RFC 675              Specification of Internet TCP         December 1974


      If CD is 001, this octet contains event codes defined in section
      2.4.3

      If CD is 010, this octet contains a special function code as
      defined below:

         0: RESET all connections between Source and Destination TCPs

         l: RESET the specific connection referenced in this packet

         2: ECHO return packet to sender with the special function code
         ECHOR (Echo Reply).

         3: QUERY Query status of connection referenced in this packet

         4: STATUS Reply to QUERY with requested status.

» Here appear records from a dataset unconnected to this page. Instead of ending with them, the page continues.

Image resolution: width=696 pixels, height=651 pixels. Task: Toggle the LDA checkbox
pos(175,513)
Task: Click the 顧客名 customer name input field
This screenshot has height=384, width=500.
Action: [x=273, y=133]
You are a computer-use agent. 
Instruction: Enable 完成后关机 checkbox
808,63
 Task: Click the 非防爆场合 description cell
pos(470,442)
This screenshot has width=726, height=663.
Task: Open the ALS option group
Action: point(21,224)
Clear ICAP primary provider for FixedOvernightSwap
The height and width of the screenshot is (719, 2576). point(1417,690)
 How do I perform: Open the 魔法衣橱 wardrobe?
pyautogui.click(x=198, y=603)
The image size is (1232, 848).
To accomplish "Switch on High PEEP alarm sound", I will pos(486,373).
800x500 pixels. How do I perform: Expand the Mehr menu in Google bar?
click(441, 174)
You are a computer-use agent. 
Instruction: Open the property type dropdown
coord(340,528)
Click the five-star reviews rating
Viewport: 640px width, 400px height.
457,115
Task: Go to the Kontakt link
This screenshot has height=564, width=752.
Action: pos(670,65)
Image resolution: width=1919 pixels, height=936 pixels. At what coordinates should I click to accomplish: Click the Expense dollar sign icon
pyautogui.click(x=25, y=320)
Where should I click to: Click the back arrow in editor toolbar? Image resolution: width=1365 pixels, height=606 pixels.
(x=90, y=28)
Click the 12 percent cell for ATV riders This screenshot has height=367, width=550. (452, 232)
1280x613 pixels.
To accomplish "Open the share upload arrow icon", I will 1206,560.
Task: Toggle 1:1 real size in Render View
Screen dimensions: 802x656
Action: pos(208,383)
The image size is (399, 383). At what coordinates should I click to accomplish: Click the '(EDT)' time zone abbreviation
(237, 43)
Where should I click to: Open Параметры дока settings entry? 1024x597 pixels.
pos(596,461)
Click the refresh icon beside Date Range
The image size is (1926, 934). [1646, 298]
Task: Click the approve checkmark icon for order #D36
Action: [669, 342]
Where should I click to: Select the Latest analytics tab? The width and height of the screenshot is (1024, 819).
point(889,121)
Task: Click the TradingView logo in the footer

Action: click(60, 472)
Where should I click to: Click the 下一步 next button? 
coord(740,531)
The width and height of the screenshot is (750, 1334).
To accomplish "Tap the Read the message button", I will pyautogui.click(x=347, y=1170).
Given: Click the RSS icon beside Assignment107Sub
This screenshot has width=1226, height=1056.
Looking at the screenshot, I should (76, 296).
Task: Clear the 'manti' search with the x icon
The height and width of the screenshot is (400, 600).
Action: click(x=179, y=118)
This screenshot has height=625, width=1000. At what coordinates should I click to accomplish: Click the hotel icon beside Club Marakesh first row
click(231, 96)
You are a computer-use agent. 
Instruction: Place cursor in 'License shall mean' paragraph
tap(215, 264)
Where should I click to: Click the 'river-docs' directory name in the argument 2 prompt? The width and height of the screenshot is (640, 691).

         5: ECHOR Echo Reply

         6: TRASH Discard packet without acknowledgment

         >6: Unused

         Note: Special function packets not pertaining to a particular
         connection [RESET all, ECHO, ECHOR, and TRASH] are normally
         sent using socket zero as described in section 3.2.

      If CD is 01l, this octet contains an as yet undefined REJECT code.

      If CD is 1XX, this octet is undefined.

   4 bits: Length of destination network address in 4 bit units (current
   value is 1)

   4 bits: Destination network address

      1010-1111 are addresses of ARPANET, UCL, CYCLADES, NPL, CADC, and
      EPSS respectively.

   16 bits: Destination TCP address

   8 bits: Padding

   4 bits: length of source network address in 4 bit units (current
   value is 1)

   4 bits: source network address (as for destination address)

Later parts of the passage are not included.